I could also be missing someone who is actually good at basketball in this system.

Editor’s Note: Can Joel Embiid play the outfield?

This seems to be a conversation that is hinted at in many places but is not actually occurring about the Phillies system. Personally, I will take the system with stars, because you can trade stars for depth (not sure why you would, but it’s an option), and you can’t always trade depth for stars. This of course all depends on what kind of depth you have. Is the system deep in “No. 4 starter” and “average regular” ceilings? Or is it that you have a ton of lottery tickets and you know there are winners, but you don’t know which ones yet? Or is it some combination of the two of them? One of these groups is much more likely to give you future stars than the other.

It seems that the Phillies have been penciled into category one, a system with depth and light on star power. This seems to be a false narrative given that the Phillies have a top-10 prospect (Crawford), two more top-50 prospects (Moniak and Alfaro), and some guys that, depending on preference, should be top-100 prospects (my personal thinking is that Williams, Sanchez, Kilome, and Quinn should all be in contention for lists). That is not the high-end depth of some other systems, but that is some star power.

The Phillies system does have depth, a diverse depth at that. You have a bunch of players who are going to be solid Major Leaguers. But you also have low minors lottery tickets, and someone is going to pop up and cash out on that. Right now, that has been delivering mostly from the Latin American program, but it could be from anywhere given the number of talented players in the system.

The answer is probably Cesar Hernandez. If Hernandez is bad this year, I think he probably still is the second baseman as the Phillies try to revive his value.

If Hernandez is good, then you have two paths for him: Keep him as part of the core or trade him. The consequence of option one is obvious. When it comes to a trade, I don't know if the deadline is where you get the best package for Cesar. His allure comes from being cheap with three more years of control after 2017. Those two things are less important at the deadline, and even if he is good he is not going to represent a huge upgrade over two months for most teams. That means it is probably best to wait until the offseason when teams have holes and budgets to worry about.

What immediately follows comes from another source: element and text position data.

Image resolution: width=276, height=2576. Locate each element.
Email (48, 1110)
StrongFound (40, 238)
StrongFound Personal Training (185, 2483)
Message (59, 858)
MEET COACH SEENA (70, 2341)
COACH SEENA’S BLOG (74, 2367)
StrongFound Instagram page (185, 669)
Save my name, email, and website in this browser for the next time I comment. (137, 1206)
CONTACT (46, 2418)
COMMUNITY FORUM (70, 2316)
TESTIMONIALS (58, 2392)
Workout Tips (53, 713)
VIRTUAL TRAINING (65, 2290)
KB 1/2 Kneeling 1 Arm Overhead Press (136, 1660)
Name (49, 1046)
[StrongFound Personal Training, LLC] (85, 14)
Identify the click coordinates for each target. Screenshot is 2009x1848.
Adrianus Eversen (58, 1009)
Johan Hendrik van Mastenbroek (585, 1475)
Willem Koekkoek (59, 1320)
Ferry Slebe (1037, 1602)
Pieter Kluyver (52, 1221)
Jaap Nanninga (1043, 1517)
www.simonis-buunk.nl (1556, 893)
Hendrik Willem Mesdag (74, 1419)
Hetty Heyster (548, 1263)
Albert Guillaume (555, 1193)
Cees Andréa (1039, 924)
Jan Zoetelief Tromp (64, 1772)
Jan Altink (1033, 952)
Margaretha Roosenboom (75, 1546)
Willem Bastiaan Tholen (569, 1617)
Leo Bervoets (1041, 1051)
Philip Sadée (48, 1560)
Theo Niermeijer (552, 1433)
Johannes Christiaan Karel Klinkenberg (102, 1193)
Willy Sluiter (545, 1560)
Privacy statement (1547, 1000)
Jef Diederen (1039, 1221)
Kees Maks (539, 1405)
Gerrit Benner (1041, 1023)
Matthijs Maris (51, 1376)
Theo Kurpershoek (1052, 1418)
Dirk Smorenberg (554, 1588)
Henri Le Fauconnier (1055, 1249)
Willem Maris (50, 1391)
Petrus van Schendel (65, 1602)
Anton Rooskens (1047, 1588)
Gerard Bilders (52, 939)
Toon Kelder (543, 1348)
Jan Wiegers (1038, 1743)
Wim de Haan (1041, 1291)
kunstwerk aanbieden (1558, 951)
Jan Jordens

I hate comps, myself. They are useful when trying to build a mental picture of the player. The problem is that two people may have two different opinions of the player and the comp, which brings a lot of room for missed communication. With that being said, these are more rough statistical comps for likely peak than they are career arcs. (Big shoutout to Baseball-Reference Play Index)

Scott Kingery: Chone Figgins. A sub-10 HR, 30-45 SB guy, Kingery will walk less and play better defense. Hopefully he gets caught stealing less too.

J.P. Crawford: Slower Rafael Furcal. Per 162 averages from 2000-2010: 4.4 bWAR .285/.347/.414, 10 HR, 25 SB. Crawford probably walks more and runs less. Also, put that in a less offensive era and you have an above-average bat with great defense. This comp is also getting worse the more I tack onto it.

Jesmuel Valentin: Brock Holt. Holt is a cult figure in Boston beyond his on-field output. His 2014-2015 (.280/.340/.380) is probably just beyond Valentin, but his ability to play every position but catcher is certainly within Valentin’s grasp.

Rhys Hoskins: There are really no good R/R first baseman who aren’t stars and unfair comps for Hoskins. I think if he hits his peak he is a guy who could be something like .270/.350/.500, but that still requires a lot to go right.

Everyone loves ToJo, so why not.

He was a top-10 first baseman in the second half when he started to walk. It is the first time in his career he has shown some semblance of a plus approach at the plate. We also haven’t seen him play for a meaningful stretch of time since 2012. The power is real, but to be part of the Phillies long term future he needs to get on base and hit right-handed pitchers, and he did both for a three-month stretch in 2016.